[Stored data entries]
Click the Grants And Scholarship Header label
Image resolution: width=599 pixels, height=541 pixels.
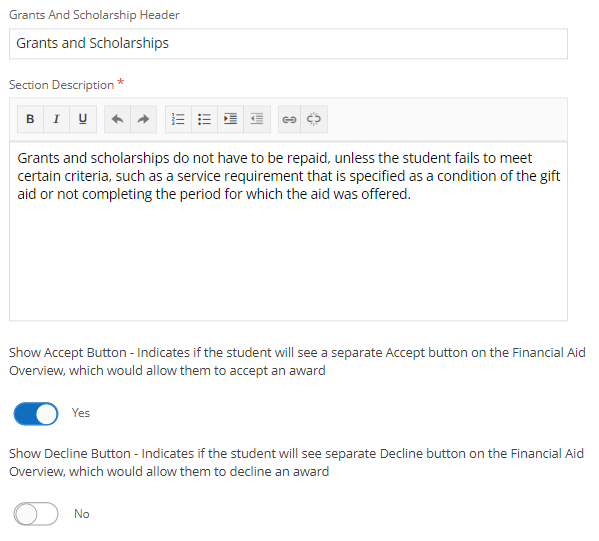point(94,15)
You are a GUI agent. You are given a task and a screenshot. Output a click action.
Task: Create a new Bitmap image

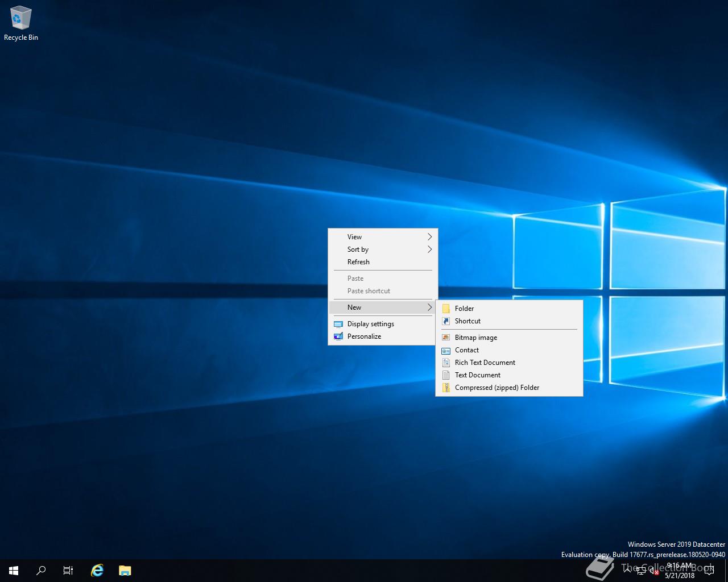click(x=476, y=338)
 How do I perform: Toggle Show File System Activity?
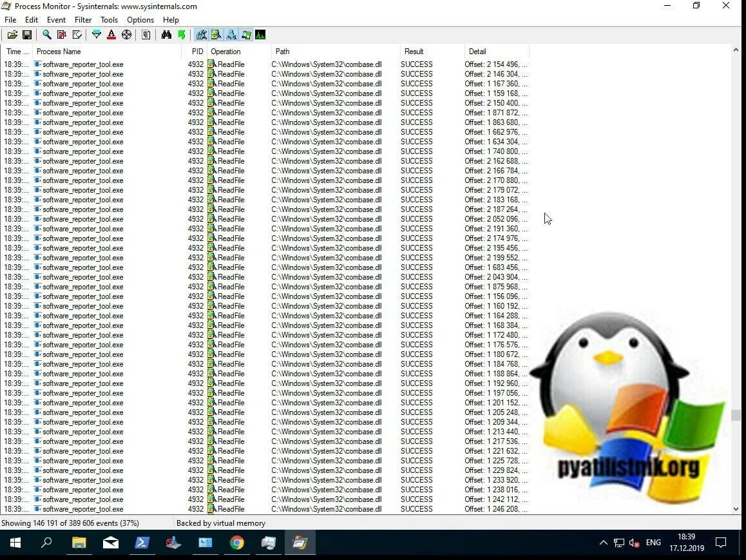coord(216,35)
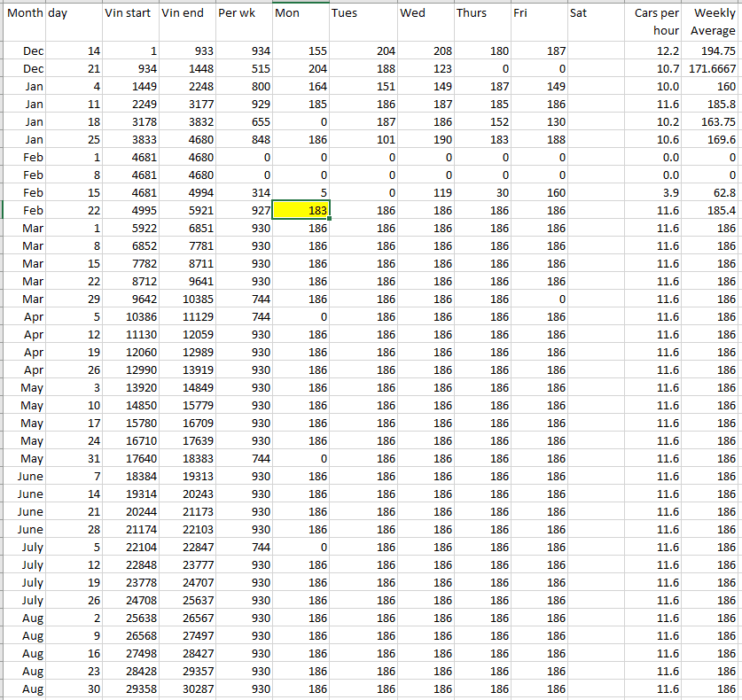The width and height of the screenshot is (742, 700).
Task: Click the 'Vin end' column header cell
Action: click(186, 14)
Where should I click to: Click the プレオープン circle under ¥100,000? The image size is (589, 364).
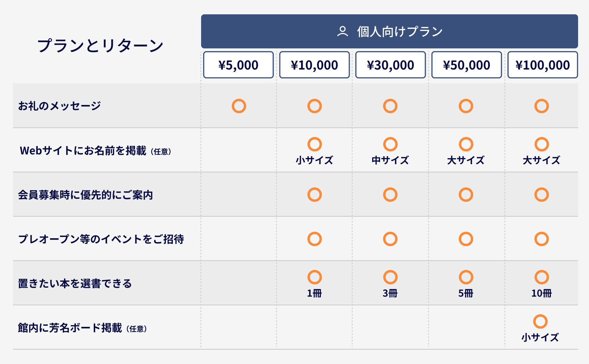click(541, 239)
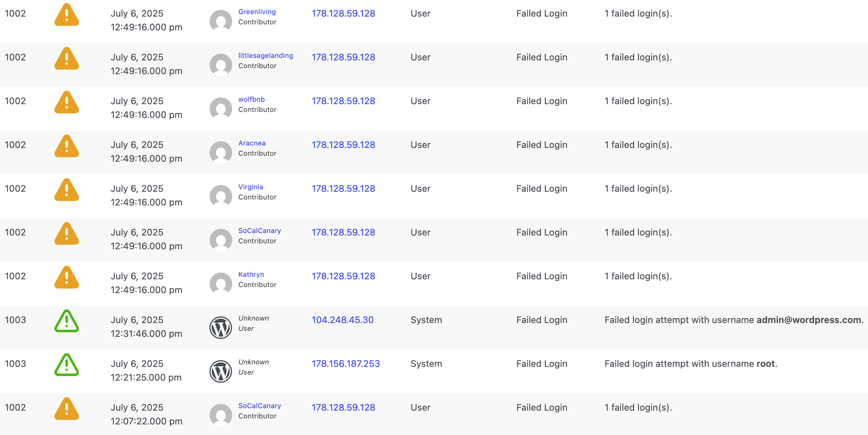The height and width of the screenshot is (435, 868).
Task: Open the Greenliving user profile link
Action: (257, 12)
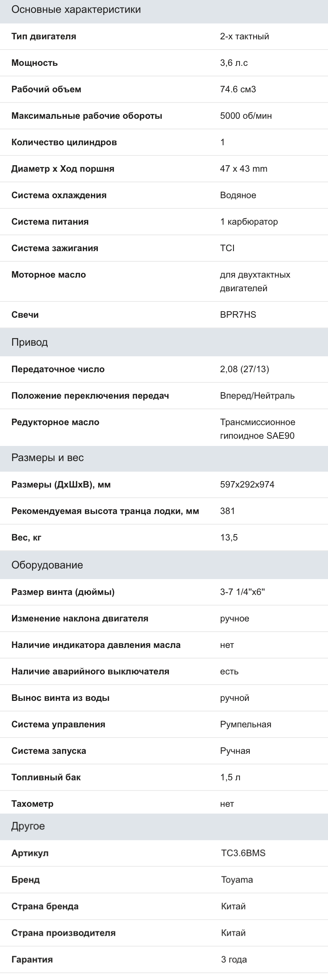Select the "Румпельная" control system value
Image resolution: width=328 pixels, height=980 pixels.
click(x=246, y=724)
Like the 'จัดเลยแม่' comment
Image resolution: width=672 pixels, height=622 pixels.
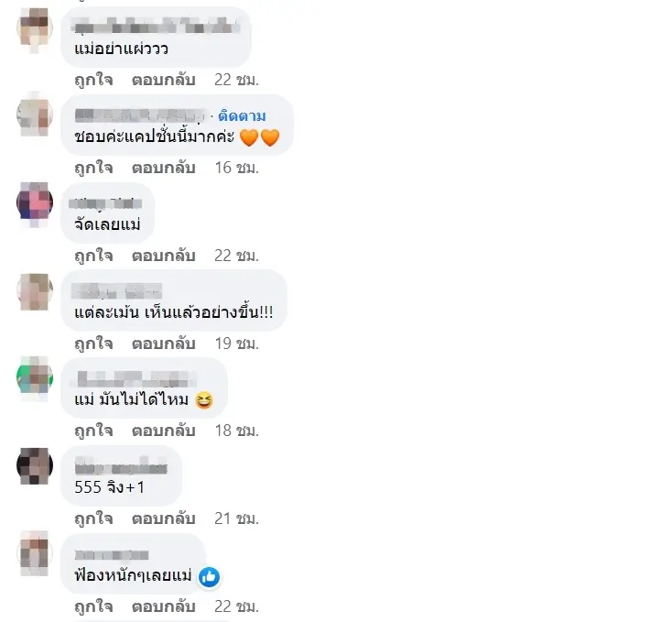(94, 256)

_WHAT YOU SHOULD DO_:
Each line of the data should be printed again exactly. Please leave pictures out.

_YOUR SOLUTION_:
Click the Grants And Scholarship Header label
Image resolution: width=599 pixels, height=541 pixels.
point(94,15)
You are a GUI agent. You are given a task and a screenshot. Output a click action.
Task: Create a new Bitmap image

click(x=476, y=338)
 How do I perform: Toggle Show File System Activity?
coord(216,35)
The width and height of the screenshot is (742, 700).
Task: Click the 'Vin end' column header cell
Action: click(186, 14)
Where should I click to: Click the プレオープン circle under ¥100,000? The image size is (589, 364).
click(541, 239)
The height and width of the screenshot is (435, 868).
Task: Open the Greenliving user profile link
Action: (257, 12)
Select the "Румпельная" control system value
Image resolution: width=328 pixels, height=980 pixels.
click(x=246, y=724)
Like the 'จัดเลยแม่' comment
Image resolution: width=672 pixels, height=622 pixels.
(94, 256)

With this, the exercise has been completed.